Domänenspezifische Wortlisten liefern nachvollziehbare Scores und sind schnell berechnet. Wir erweitern sie um Kontexte für Negation, Verstärker und Abschwächer, gewichten nach Schlagzeilenlänge und normalisieren über Quellen. Der Vorteil: einfache Erklärbarkeit gegenüber Risikokomitees. Der Nachteil: begrenzte Abdeckung neuer Formulierungen und metaphorischer Sprache. Deshalb dienen Lexika als robuste Basislinie, gegen die wir komplexere Modelle benchmarken. Ihre Stabilität in turbulenten Phasen macht sie wertvoll für Kontroll- und Fallbackstrategien.
Vortrainierte Sprachmodelle wie spezialisierte BERT-Varianten werden auf Finanzkorpora nachtrainiert, um Earnings-Jargon, regulatorische Phrasen und vorsichtige Ausblicke besser zu verstehen. Durch domänenspezifisches Fine-Tuning erkennen sie subtile Bedeutungsverschiebungen, etwa zwischen „leichter Druck“ und „deutliche Belastung“. Wir achten auf Datenqualität, Regularisierung und robuste Evaluierung über verschiedene Perioden und Sektoren. Erklärmethoden wie Attention-Heatmaps helfen, Vertrauen aufzubauen und potenziell spurious Korrelationen aufzudecken.

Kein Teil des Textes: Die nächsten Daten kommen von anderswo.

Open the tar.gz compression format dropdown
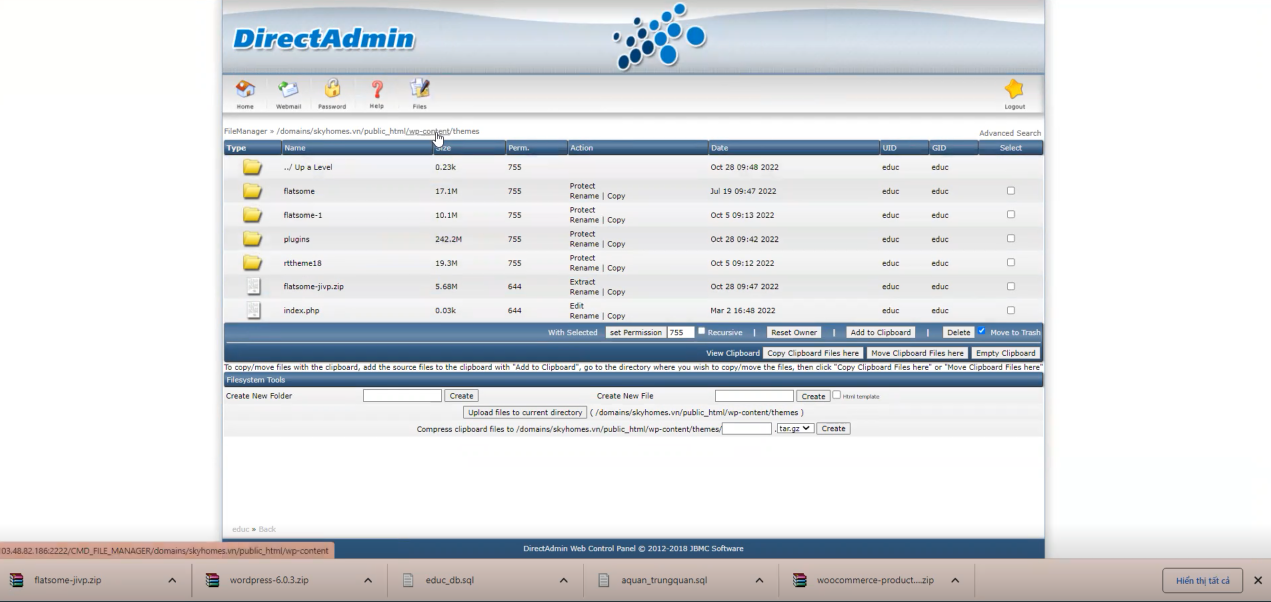1271x602 pixels. click(795, 428)
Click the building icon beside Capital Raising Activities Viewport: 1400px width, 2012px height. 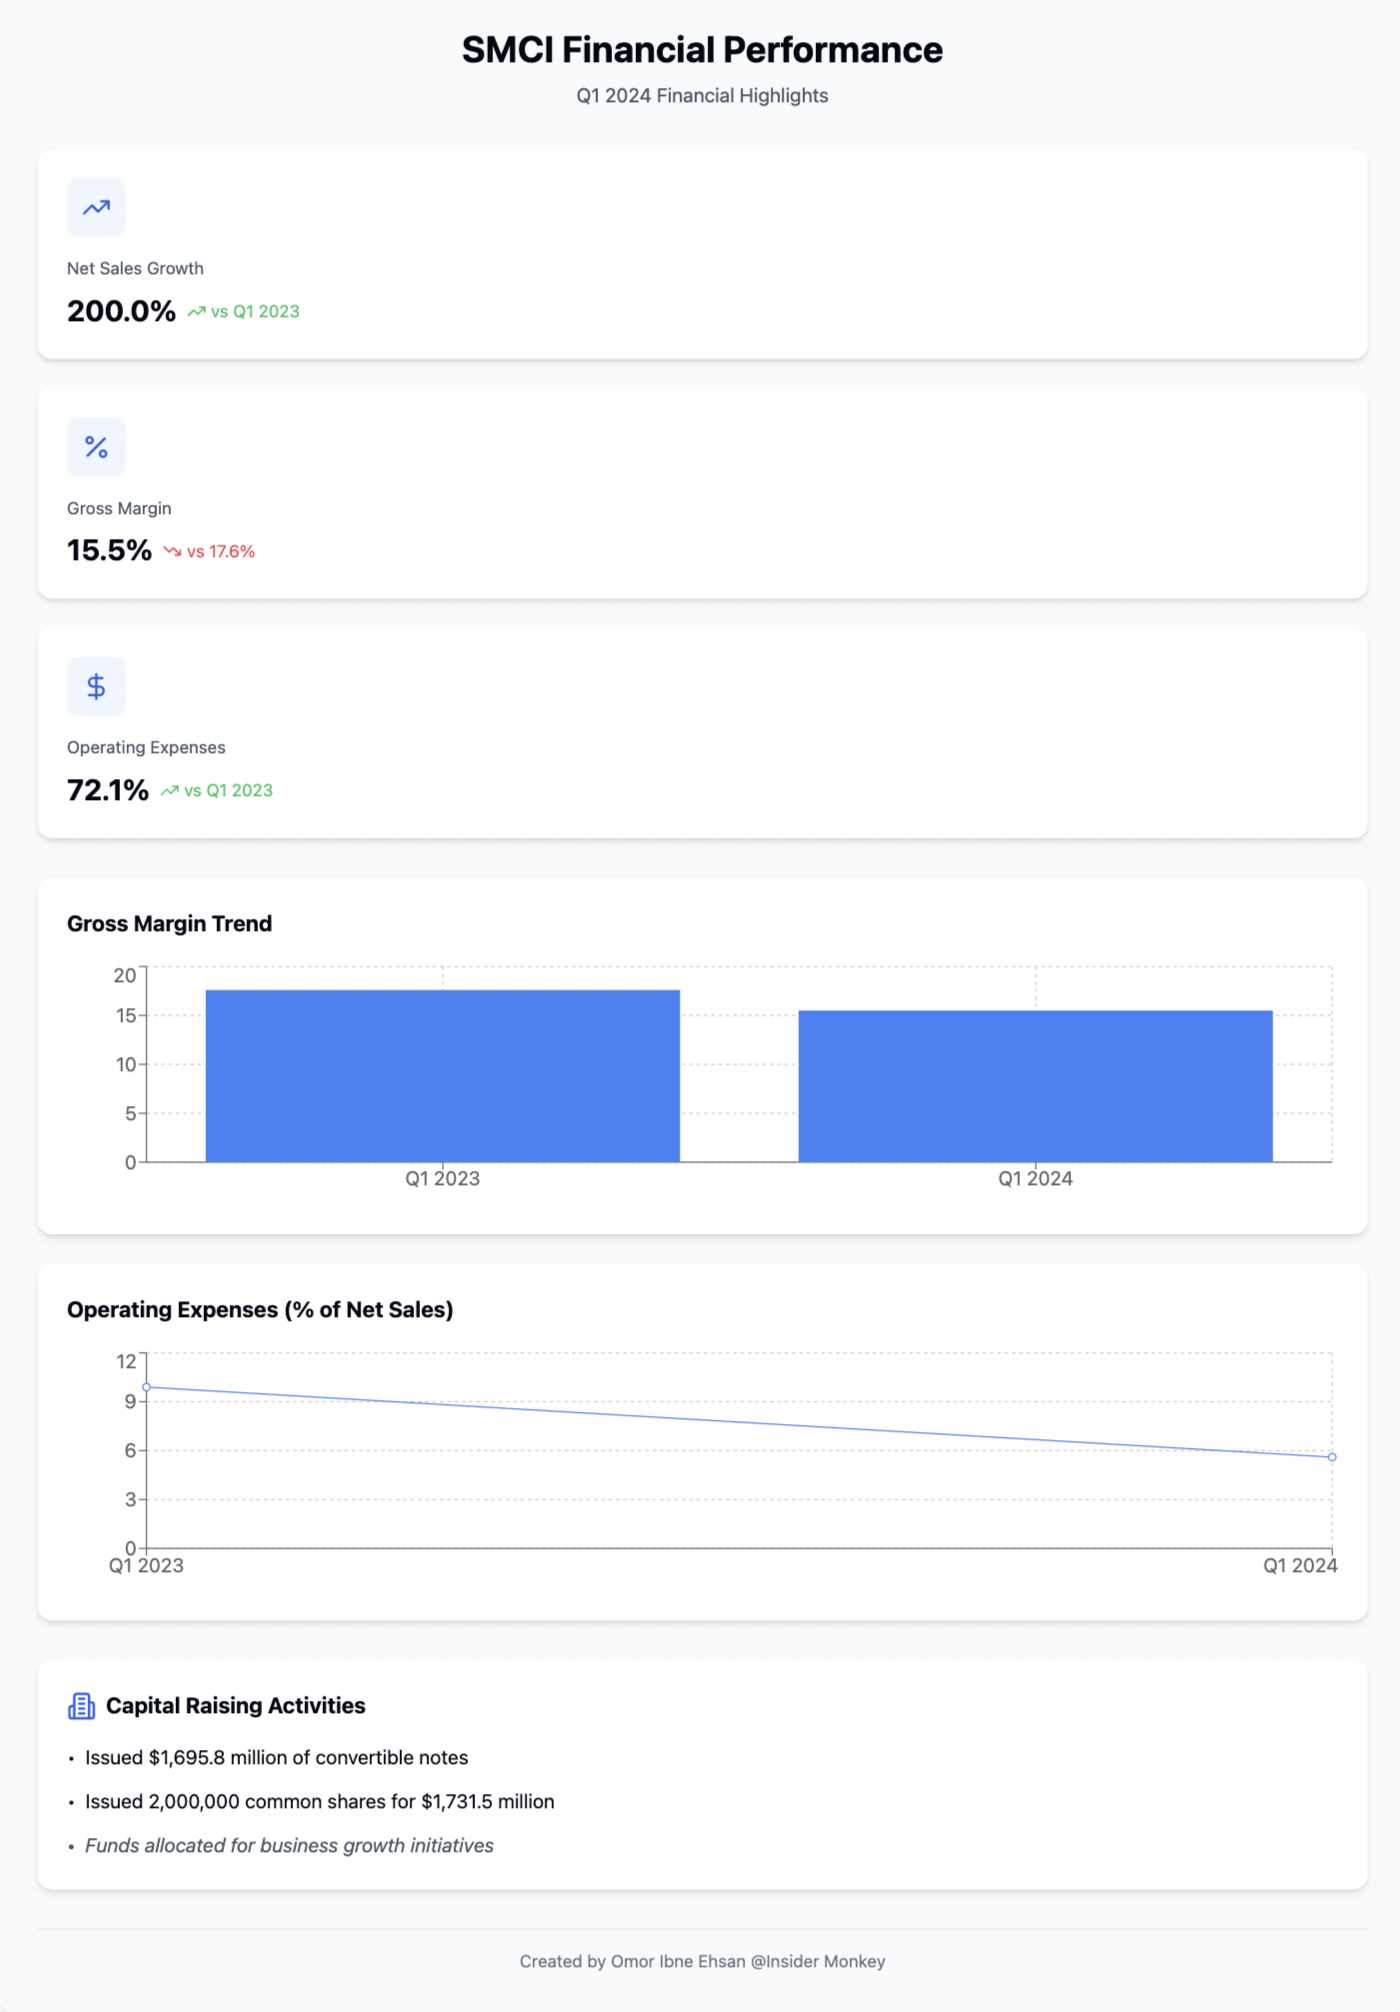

Ein „nicht unwesentlich“ kann positiv klingen, aber Risiken andeuten. Ironie ist selten in professionellen Meldungen, doch Headlines mit Wortspielen existieren. Wir modellieren Negation mittels Abhängigkeitsbäumen, trainieren auf ambigen Beispielen und validieren Grenzfälle manuell. Zusätzlich berücksichtigen wir Polysemie, indem wir kontextuelle Embeddings nutzen. Ziel ist weniger ein perfekter Score, sondern ein konsistenter, handelbarer Indikator, der Unsicherheit quantifiziert und anomal starke Sprachsignale von bloßem Geräusch trennt.